(THE TASK):
Copy out the records word for word, from the line that contains "The width and height of the screenshot is (405, 263)." through the end of the records, and leave the pictures out.

>> begin

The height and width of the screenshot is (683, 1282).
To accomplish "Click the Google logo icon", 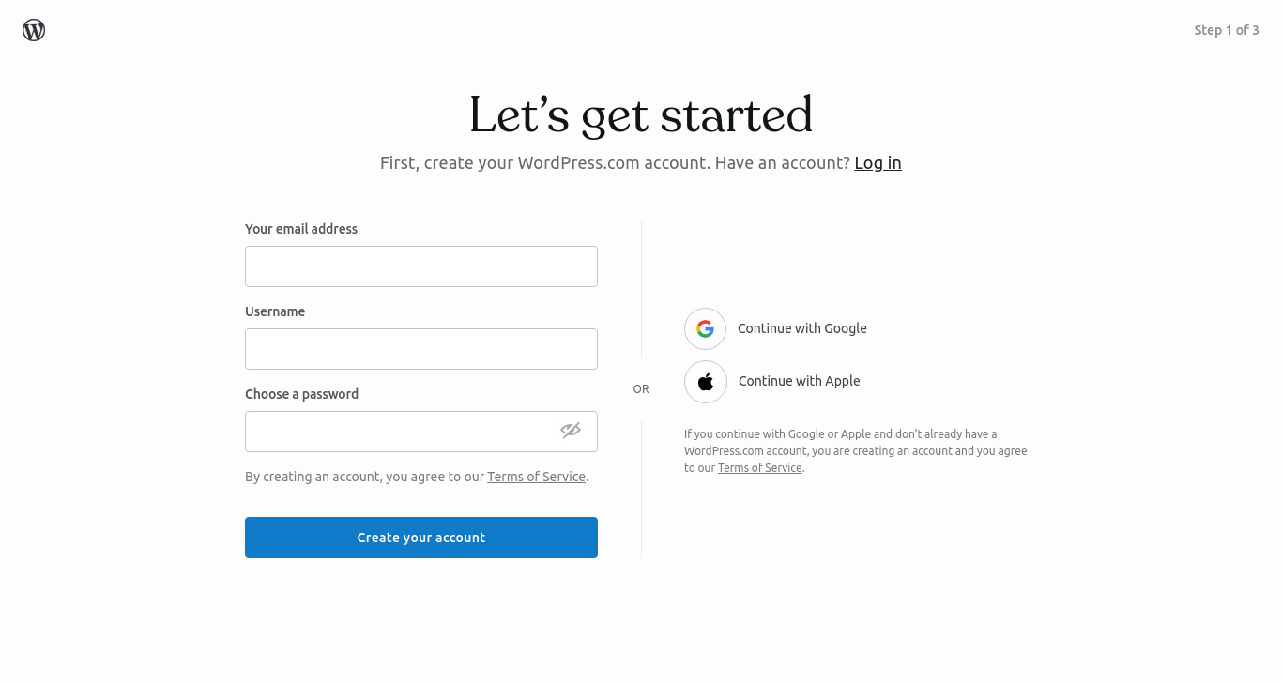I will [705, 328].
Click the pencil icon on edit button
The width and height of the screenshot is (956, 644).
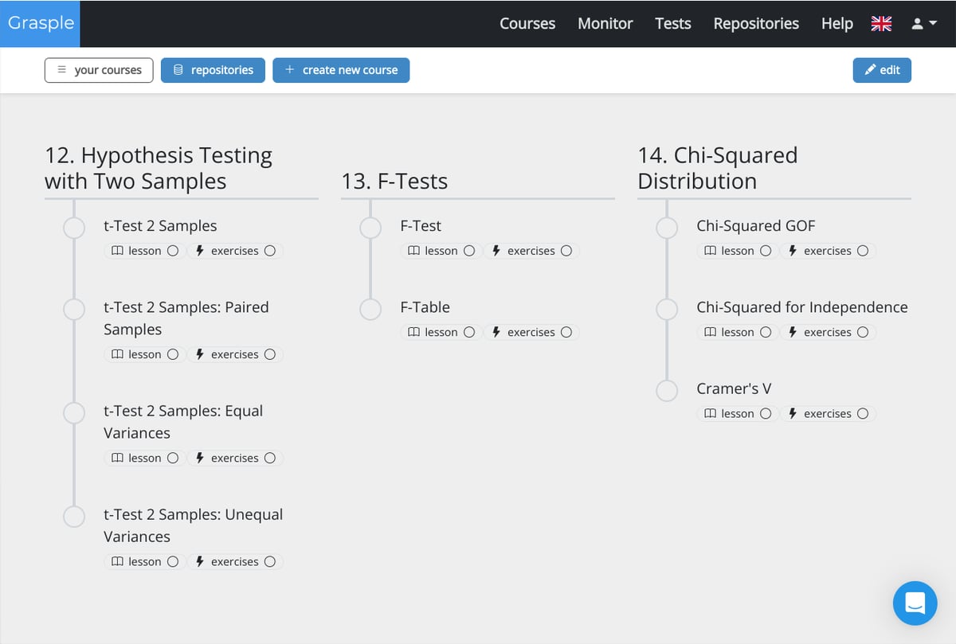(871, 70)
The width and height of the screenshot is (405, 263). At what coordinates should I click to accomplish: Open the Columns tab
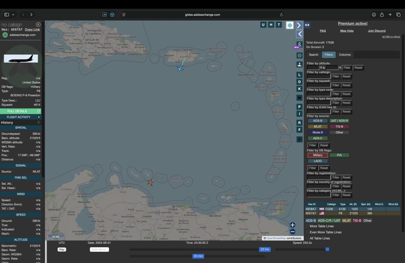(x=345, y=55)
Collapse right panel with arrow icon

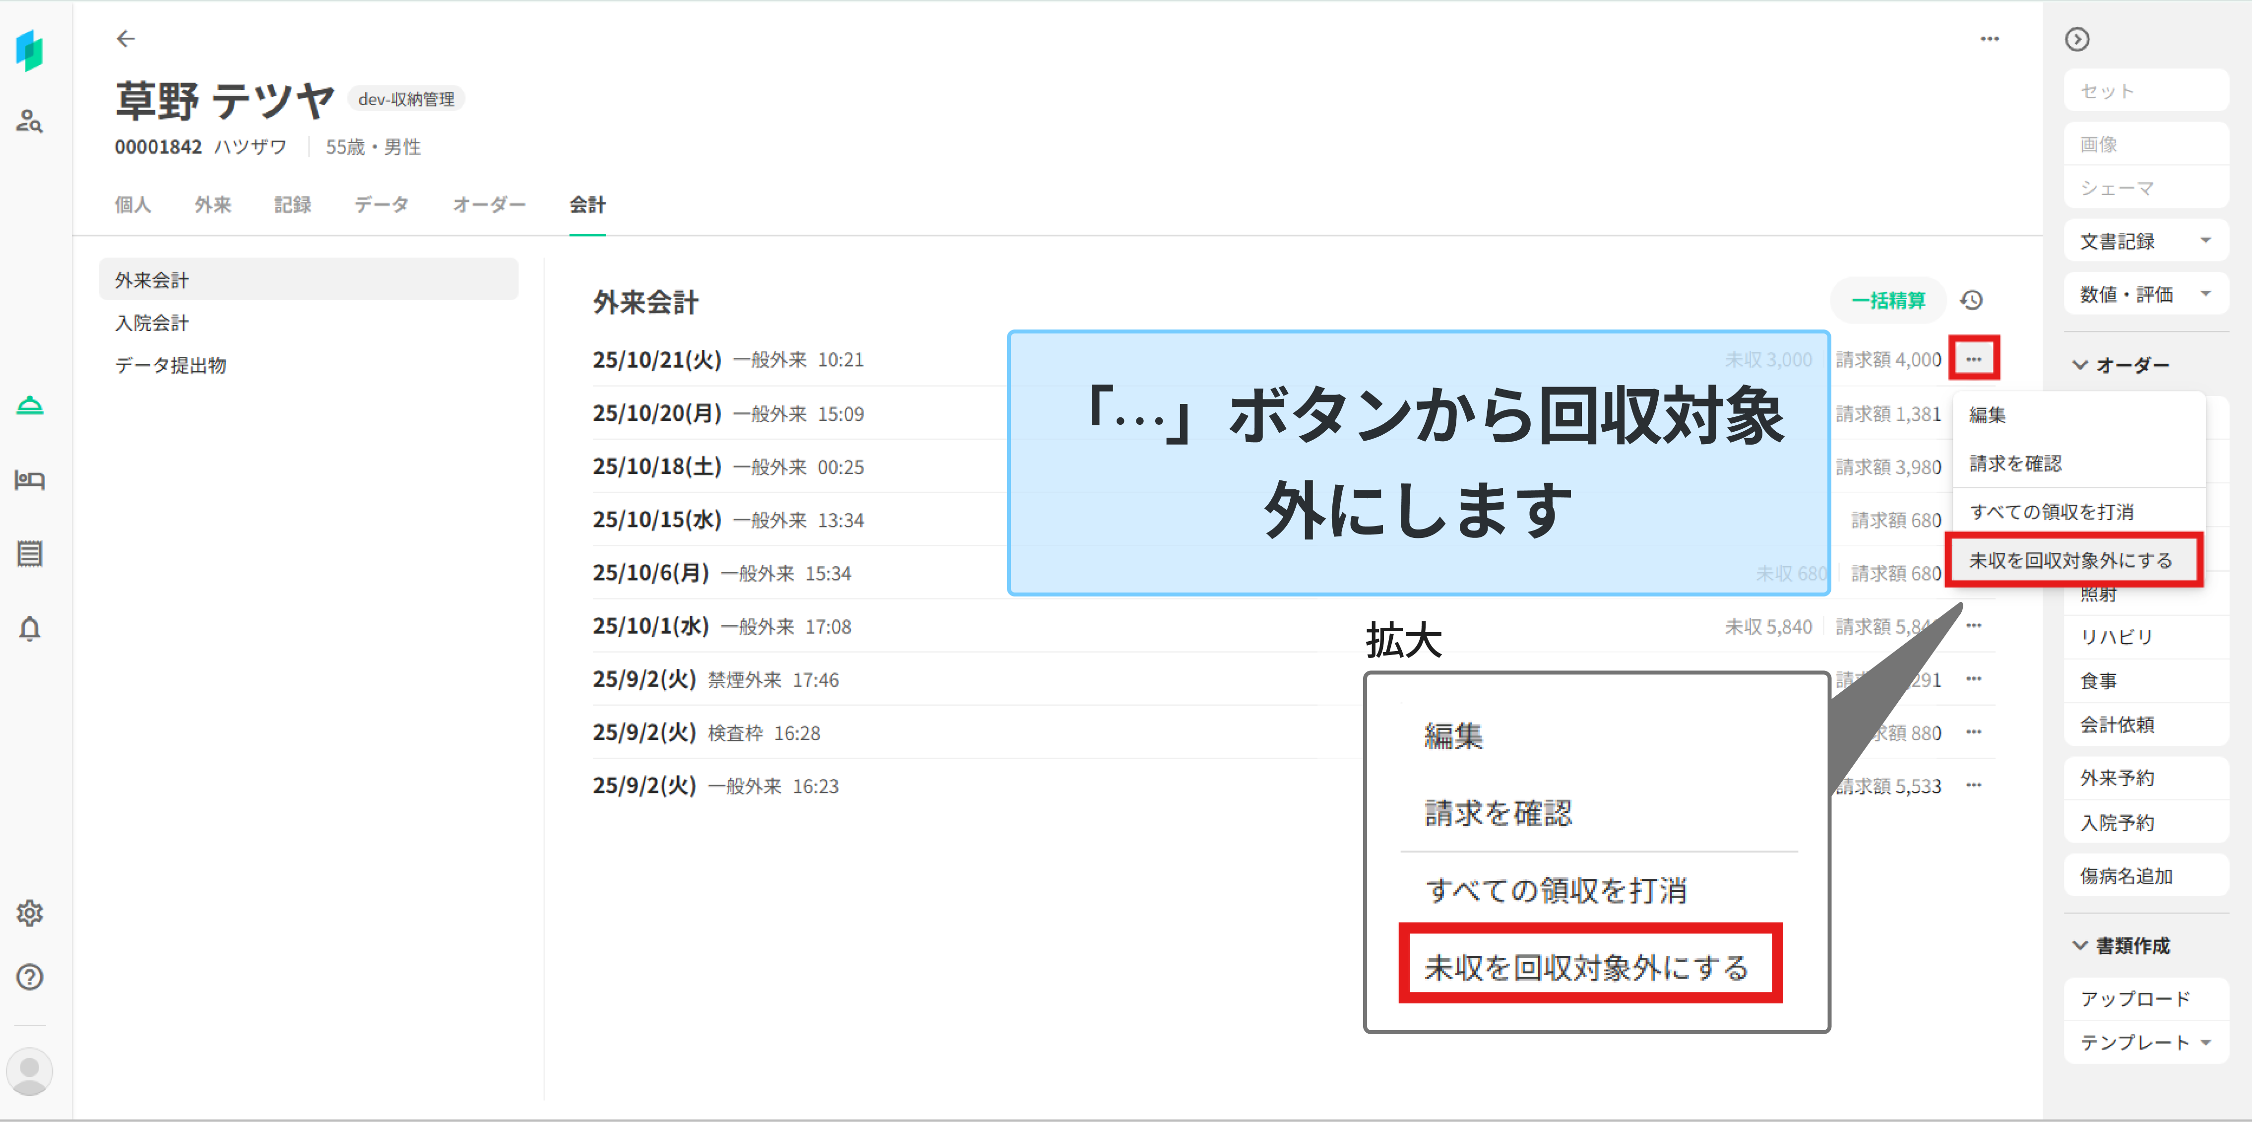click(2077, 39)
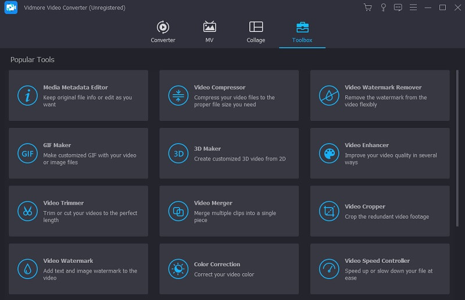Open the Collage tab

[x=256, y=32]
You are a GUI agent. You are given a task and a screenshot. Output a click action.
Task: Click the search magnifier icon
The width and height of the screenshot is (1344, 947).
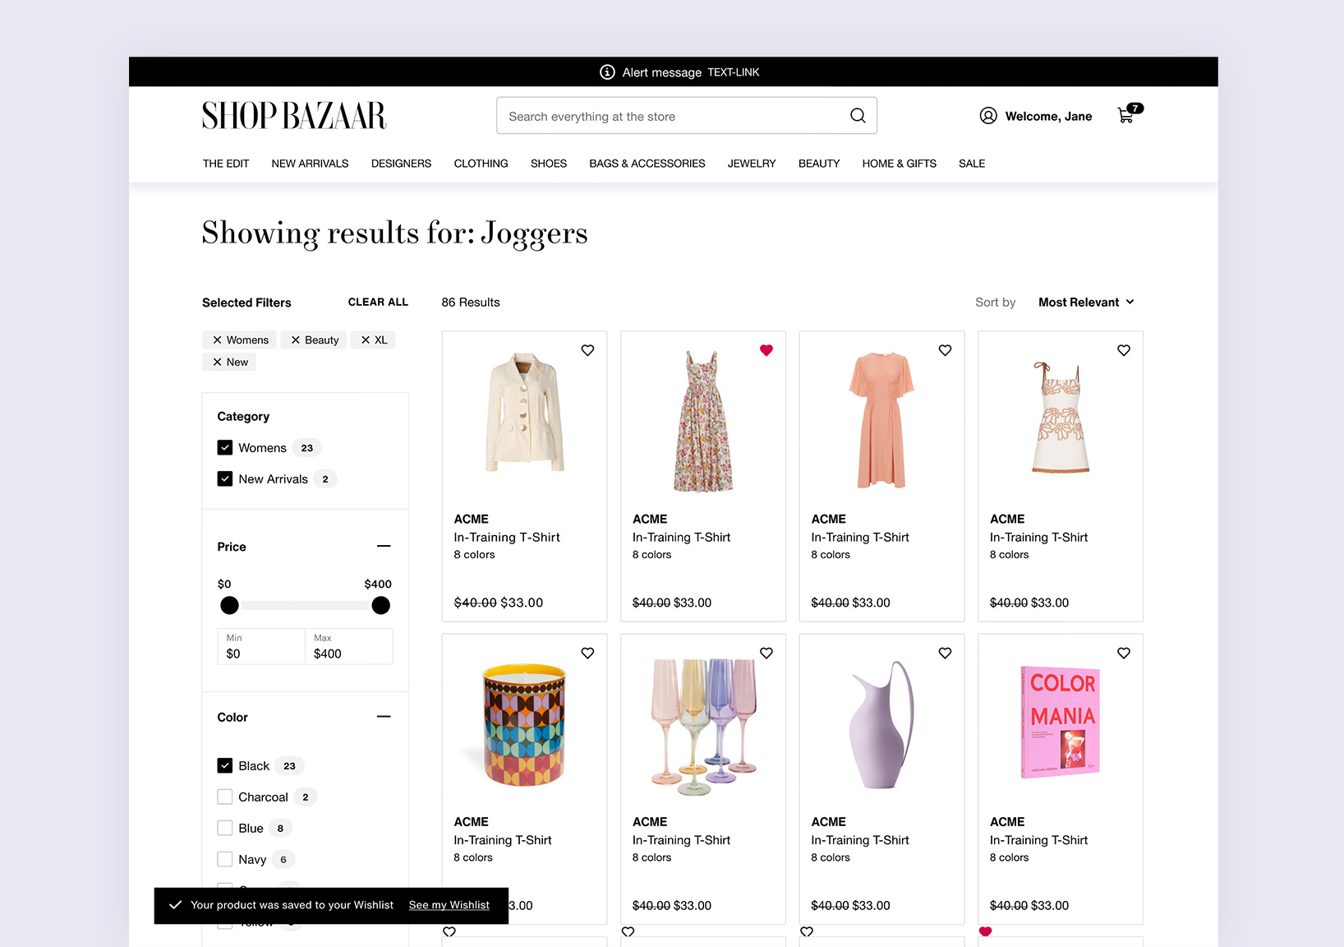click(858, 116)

>> end

(TASK RESULT):
The width and height of the screenshot is (405, 263). At what coordinates should I click to accomplish: Open the Columns tab
(x=345, y=55)
Collapse right panel with arrow icon

click(2077, 39)
Open the Collage tab

[x=256, y=32]
You are a GUI agent. You are given a task and a screenshot. Output a click action.
Task: Click the search magnifier icon
The width and height of the screenshot is (1344, 947).
click(858, 116)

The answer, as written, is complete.